The Australian Debt Study, released today, shows that Australians aged 35-49 are the most likely group to fall victim to identity fraud while 18-24 year olds are the least likely to report illegal access to their personal or financial data.
The data intelligence group Veda, which surveyed more than 1000 Australian adults, also found that people earning more than $70,000 are much more likely to be targeted for bank account and credit card crime than those earning $40,000 a year or less and cases of identity theft and financial fraud are highest in Western Australia and NSW.
Findings also show that almost one in three Australians suffered some form of credit crime and lost their wallet containing credit cards and identification.
Matthew Strassberg, a Veda senior advisor said: “Identity crime is a thriving industry in Australia, with the Australian Bureau of Statistics estimating the cost of personal fraud to consumers at $1.4 billion dollars a year.
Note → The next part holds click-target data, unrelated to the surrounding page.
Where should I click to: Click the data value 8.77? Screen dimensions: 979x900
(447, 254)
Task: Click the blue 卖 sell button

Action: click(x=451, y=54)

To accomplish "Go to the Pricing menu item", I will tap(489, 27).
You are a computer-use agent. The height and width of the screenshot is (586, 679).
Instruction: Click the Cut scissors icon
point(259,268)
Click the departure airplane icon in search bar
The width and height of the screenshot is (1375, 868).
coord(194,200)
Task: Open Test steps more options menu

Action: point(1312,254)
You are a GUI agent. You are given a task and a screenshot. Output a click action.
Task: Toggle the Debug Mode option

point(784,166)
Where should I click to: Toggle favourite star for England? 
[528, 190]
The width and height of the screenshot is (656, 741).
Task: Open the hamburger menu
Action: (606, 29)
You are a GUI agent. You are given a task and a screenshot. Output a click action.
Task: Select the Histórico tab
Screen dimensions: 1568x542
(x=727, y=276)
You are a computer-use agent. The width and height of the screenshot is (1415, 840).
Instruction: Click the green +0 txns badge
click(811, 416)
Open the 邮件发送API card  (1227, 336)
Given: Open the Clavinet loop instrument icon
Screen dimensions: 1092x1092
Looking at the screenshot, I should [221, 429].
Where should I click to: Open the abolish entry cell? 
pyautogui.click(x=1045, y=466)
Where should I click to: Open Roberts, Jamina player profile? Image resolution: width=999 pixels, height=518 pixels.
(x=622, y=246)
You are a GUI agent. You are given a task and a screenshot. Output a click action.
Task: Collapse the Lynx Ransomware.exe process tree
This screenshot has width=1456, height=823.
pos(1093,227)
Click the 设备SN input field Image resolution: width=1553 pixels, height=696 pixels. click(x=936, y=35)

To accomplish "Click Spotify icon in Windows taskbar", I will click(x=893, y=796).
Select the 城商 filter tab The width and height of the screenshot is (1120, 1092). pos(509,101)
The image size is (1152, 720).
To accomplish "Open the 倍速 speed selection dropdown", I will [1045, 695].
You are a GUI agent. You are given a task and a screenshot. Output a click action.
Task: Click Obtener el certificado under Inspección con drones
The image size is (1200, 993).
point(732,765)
“Whilst credit card fraud is a common form of identity crime, many people do not realise that with only a small amount of personal data, an identify thief could take out a second mortgage on a house, or open up a new line of personal credit and purchase items in their name or under a false identity.”
The results of the study come as a 29-year-old Mascot man was yesterday charged with the alleged possession of ATM skimming devices , hundreds of bank cards and seven duplicating machines.
Police spoke to the man and searched his van after he had allegedly parked illegally on Darling Point Road, Darling Point at 12:30pm on Wednesday. He will appear at Downing Centre Local Court on July 25.